Constantine himself summoned the Council of Nicaea in 325; he paid the salaries of the bishops, presided over their deliberations, and as emperor gave to their decrees the force of imperial law. When he legislated as head of the Christian church in matters of Christian dogma, he was doing what no layman in the West would do. In the East the emperor regularly deposed patriarchs and punished clerics. In short, the church often functioned as a department of state, of which the emperor was the effective head. Such a system, in which a single authority plays the role of both emperor and pope, is known as Caesaropapism.
Sometimes a patriarch of Constantinople successfully challenged an emperor. Moreover, absolute though they were, none of the emperors could afford to impose new dogma without church support or risk offending the religious beliefs of the people. The absolutism of the emperor did not apply to the inner, or “esoteric,” form of the church, for the sacraments remained the preserve of the clergy. Thus the emperor was more an “imitator of Christ”—the deputy of God on earth—with authority over both church and state.

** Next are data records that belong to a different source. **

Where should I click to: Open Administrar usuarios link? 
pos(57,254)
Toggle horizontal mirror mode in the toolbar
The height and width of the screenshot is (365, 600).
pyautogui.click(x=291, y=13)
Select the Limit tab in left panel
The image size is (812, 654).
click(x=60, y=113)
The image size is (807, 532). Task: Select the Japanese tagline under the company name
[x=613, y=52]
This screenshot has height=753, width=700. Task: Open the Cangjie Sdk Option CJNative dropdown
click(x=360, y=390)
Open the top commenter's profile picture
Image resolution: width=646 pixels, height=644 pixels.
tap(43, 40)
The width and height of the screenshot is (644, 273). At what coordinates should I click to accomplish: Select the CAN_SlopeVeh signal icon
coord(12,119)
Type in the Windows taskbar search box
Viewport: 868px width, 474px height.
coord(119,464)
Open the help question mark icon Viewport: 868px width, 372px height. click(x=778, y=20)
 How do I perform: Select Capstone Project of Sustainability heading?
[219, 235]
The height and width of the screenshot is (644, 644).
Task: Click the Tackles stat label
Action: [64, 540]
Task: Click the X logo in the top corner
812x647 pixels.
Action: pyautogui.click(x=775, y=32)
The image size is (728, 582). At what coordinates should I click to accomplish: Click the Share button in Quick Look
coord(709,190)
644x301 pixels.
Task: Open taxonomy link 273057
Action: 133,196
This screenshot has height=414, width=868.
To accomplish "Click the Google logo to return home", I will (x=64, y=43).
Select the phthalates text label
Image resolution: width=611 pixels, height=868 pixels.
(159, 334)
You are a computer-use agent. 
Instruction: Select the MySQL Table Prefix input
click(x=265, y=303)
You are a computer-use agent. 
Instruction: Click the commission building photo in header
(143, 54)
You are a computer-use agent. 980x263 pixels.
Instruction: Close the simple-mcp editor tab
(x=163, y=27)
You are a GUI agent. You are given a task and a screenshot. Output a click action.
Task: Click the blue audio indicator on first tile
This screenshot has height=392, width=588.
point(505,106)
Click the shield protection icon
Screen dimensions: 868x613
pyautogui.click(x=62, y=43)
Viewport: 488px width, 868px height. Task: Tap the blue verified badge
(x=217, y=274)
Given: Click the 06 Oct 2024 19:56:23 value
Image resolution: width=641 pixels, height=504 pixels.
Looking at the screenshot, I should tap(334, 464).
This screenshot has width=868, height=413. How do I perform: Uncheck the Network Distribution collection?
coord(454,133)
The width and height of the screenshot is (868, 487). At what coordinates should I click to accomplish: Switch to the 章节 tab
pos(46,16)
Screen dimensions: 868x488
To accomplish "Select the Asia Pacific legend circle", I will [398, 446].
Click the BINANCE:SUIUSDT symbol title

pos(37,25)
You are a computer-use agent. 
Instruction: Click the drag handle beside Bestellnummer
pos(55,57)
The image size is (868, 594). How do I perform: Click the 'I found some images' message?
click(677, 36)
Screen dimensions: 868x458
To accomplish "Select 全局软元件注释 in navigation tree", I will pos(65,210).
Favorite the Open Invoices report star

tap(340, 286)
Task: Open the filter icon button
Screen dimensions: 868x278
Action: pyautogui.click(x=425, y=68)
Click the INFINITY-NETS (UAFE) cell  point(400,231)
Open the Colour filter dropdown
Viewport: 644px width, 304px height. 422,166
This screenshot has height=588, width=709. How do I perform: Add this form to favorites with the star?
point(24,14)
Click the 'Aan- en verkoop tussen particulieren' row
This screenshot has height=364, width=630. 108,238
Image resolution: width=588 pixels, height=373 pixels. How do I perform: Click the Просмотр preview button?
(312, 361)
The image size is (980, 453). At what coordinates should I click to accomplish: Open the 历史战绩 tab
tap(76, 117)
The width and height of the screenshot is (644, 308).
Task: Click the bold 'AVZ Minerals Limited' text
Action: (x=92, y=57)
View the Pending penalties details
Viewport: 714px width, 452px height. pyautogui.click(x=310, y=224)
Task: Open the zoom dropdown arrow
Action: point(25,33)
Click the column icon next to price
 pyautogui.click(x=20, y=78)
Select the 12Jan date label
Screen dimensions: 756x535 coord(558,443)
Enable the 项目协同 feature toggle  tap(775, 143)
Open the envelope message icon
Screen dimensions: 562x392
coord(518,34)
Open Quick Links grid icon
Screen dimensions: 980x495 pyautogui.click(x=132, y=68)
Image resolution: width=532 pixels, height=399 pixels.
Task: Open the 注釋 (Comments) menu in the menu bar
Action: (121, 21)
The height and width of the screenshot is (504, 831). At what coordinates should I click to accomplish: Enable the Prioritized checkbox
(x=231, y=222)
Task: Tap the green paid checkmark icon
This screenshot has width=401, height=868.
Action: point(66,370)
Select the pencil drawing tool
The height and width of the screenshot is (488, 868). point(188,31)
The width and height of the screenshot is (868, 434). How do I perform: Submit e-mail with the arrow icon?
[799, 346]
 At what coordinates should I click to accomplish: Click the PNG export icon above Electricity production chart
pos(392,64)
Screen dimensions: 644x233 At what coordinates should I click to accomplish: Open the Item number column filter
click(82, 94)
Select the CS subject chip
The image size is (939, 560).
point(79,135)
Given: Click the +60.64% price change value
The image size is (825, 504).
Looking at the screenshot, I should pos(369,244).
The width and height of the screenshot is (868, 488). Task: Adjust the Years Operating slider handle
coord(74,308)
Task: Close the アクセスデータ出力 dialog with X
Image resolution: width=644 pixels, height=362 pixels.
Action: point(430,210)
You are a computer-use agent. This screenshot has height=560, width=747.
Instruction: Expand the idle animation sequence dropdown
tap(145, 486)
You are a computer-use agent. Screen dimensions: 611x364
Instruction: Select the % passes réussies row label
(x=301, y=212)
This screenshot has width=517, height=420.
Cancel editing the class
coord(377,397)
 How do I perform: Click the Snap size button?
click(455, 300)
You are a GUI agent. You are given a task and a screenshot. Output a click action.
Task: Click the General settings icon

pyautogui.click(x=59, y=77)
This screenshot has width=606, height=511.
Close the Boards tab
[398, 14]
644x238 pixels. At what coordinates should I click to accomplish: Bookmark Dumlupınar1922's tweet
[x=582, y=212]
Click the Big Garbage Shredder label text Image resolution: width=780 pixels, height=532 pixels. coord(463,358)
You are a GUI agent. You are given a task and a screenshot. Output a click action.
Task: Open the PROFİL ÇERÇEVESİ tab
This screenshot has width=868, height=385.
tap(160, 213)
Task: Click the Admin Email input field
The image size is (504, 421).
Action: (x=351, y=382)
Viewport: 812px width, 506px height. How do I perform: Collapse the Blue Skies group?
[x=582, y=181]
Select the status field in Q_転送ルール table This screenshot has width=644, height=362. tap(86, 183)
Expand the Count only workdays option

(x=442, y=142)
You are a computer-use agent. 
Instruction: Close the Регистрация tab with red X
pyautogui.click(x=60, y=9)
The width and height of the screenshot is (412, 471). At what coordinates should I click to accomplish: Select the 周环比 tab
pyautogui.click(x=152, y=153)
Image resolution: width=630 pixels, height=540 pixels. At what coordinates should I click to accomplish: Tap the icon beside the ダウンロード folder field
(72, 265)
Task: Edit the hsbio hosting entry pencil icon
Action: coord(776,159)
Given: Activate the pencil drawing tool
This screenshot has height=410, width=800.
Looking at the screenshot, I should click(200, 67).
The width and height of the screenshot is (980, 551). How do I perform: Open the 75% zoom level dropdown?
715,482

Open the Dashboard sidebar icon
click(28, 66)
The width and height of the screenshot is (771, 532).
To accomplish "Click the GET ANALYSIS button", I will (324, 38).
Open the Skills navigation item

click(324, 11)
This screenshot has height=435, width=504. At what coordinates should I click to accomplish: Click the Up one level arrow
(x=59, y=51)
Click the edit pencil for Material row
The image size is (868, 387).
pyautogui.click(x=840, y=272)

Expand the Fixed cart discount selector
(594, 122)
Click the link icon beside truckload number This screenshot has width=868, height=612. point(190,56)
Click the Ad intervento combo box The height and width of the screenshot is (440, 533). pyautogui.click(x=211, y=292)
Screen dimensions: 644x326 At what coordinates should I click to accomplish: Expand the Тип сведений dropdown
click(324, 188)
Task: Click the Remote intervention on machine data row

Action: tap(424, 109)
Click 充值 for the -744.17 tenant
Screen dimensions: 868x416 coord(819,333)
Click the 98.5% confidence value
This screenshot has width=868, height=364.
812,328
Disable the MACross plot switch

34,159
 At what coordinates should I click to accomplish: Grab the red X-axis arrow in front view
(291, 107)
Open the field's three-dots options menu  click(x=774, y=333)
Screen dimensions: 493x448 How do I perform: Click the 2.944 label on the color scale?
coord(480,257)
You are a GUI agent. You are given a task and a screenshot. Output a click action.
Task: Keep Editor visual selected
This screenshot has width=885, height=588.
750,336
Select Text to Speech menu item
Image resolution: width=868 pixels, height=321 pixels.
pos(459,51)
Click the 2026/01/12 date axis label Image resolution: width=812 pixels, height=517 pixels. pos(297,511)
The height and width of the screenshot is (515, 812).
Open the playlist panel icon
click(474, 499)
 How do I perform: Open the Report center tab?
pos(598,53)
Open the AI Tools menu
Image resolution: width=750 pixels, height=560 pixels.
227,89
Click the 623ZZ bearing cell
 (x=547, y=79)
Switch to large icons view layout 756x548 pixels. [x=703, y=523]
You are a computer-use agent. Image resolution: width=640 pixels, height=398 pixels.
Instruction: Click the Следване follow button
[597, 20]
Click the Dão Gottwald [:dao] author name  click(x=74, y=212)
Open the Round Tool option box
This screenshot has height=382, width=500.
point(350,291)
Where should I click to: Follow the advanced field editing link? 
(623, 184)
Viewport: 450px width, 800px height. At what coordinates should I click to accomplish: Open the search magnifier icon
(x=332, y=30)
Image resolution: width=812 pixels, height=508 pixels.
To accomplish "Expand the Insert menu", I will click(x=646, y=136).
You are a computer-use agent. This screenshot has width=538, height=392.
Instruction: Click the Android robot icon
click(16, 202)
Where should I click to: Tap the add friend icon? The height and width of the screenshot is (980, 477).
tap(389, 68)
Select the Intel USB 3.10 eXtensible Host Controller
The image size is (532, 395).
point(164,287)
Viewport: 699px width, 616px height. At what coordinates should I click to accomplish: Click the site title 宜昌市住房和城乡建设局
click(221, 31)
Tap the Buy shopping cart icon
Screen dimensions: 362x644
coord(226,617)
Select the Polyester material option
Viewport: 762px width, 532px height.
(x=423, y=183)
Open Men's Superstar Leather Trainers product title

Constantine had not wanted to intervene in the theological quarrel over Arianism, but he did so because the very structure of the Empire was threatened. The Council of Nicaea failed to impose a settlement, and the quarrel continued for another three-quarters of a century. New battles began over the relationship between the human and divine natures in Christ. Egyptian and Syrian Christians were monophysites—believers in a single, divine nature for Christ—and they successfully resisted attempts to force them to compromise.
In the East, more than in the West, monasticism became an ideal of the Christian life; to become a monk was to take a direct route to salvation. Worldly men, including many emperors, became monks on their deathbeds to increase their chances of going to heaven. At Byzantium, monks enjoyed enormous prestige and often influenced political decisions. Rich and powerful laymen, from the emperor down, founded new monasteries as an act of piety. Often immune from taxation, monasteries acquired vast lands and much treasure.
For the ordinary Christian, the sacraments of the church provided the way to salvation. In the East every religious act cook on a sacramental quality. Every image, every relic of a saint, was felt to preserve the essence of the holy person in itself. God was felt to be actually present in the sanctuary; he could be reached only through the proper performance of the ritual.
In the East the emphasis fell more on mystery, ritual, and a personal approach to the heavenly saviour than on the ethical teachings of Christianity. Once believers accepted the proper performance of an act as the right way to reach God, they could not contemplate any change in it; for if the old way was wrong, then their parents and grandparents were all damned.